Godard objectively showed the psyche of a boy and a girl through a static conversation scene in washroom- Jean Pierre Leaud and Chantal Goya, both look so refreshingly honest in their expressions; perhaps the reason why Godard abstained casting his routine actors. On another survey interview scene we witness the awful answers of 19 years old wannabe model addressing debatable political- social questions. Like all of his films it has Godard content loaded with his trademark reactionary stand of commercial cinema shuttling between episodic shifting narrations, with political and gender themes, jump cuts and sexual innuendoes all with punching shots of irony aiming on shameless face of so called progressive society.

I can’t resist sharing few brilliant quotable lines:
“Philosopher and film-maker share a generation’s look.”
“Man’s existence not determined by his conscience. Rather, the reverse.”
“Kill a man and you are a murderer. Kill thousands and you are conqueror. Kill them all and you’re God.”

Must for all Godard fans.

Something about the Master from the Master-
This is what Satyajit Ray wrote about Jean Luc Godard in ‘Our Films Their Films’, a gem like book for all serious lovers of cinema.
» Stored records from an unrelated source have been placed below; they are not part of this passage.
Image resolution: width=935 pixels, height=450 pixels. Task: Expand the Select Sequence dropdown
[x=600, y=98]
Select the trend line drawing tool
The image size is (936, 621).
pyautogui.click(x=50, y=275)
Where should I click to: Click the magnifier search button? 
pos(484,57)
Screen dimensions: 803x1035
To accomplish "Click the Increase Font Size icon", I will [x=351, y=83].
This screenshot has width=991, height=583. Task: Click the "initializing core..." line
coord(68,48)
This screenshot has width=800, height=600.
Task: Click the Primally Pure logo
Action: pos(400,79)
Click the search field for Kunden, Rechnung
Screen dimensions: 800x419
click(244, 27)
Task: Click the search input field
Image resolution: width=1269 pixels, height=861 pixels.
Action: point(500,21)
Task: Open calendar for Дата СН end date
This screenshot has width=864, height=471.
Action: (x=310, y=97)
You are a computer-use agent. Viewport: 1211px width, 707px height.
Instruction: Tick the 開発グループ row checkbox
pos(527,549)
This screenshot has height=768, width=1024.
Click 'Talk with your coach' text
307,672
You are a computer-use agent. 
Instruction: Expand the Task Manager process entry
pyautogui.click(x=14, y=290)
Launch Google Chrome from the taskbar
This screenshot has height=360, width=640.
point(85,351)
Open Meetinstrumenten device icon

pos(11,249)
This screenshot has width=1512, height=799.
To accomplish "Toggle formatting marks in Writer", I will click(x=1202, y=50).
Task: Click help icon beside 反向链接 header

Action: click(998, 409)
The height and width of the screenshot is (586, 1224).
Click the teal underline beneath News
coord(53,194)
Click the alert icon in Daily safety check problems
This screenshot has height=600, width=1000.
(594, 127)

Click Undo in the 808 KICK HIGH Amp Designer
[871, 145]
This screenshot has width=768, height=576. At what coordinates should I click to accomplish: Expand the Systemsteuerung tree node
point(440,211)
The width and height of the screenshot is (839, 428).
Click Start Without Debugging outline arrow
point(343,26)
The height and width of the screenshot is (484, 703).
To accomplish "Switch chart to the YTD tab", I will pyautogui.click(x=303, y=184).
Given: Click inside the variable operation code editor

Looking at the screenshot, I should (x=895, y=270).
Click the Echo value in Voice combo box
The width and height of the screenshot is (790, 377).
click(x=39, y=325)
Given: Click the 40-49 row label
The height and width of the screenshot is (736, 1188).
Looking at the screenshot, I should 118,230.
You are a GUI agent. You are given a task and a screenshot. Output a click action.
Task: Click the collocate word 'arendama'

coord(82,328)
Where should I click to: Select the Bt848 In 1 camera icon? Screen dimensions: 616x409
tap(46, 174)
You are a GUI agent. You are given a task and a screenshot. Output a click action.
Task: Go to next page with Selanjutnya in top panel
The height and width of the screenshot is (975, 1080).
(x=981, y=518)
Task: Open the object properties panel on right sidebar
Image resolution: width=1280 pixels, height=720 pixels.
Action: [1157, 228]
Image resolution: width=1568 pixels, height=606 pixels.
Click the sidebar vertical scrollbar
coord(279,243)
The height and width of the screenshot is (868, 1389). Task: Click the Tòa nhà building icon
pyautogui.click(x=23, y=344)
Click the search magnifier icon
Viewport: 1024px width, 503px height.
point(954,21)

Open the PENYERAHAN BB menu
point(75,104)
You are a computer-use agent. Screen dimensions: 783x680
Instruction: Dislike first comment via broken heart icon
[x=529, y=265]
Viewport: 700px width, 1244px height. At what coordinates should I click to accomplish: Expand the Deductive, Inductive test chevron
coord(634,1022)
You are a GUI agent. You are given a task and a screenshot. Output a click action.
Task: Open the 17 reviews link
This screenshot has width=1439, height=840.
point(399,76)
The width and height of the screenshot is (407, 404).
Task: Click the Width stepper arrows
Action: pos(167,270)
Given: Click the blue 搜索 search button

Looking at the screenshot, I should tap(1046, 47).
“Godard is the first director in the history of the cinema to have totally dispensed with what is known as the plot line. Indeed, it would be right to say that Godard has devised a totally new genre for the cinema. This genre cannot be defined, it can only be described. It is a collage of story, tract, newsreel, reportage, quotations, allusions, commercial short, and straight TV interviews- all related to a character or a set of characters firmly placed in a precise contemporary milieu. A cinema of the head and not of the heart, and therefore, a cinema of the minority.”

But then Ray gave a brilliant piece of advice for all the directors who’re going to follow him as the role model (we know who are they!!!) Ray further wrote- “He (Godard) has been bad model for young directors simply because his kind of cinema demands craftsmanship of the highest order, let alone various other equipments on an intellectual plane. In order to turn convention upside down, one needs a particularly firm grip on convention itself. This Godard had, thanks to years of assiduous film study at the Cinematheque in Paris.”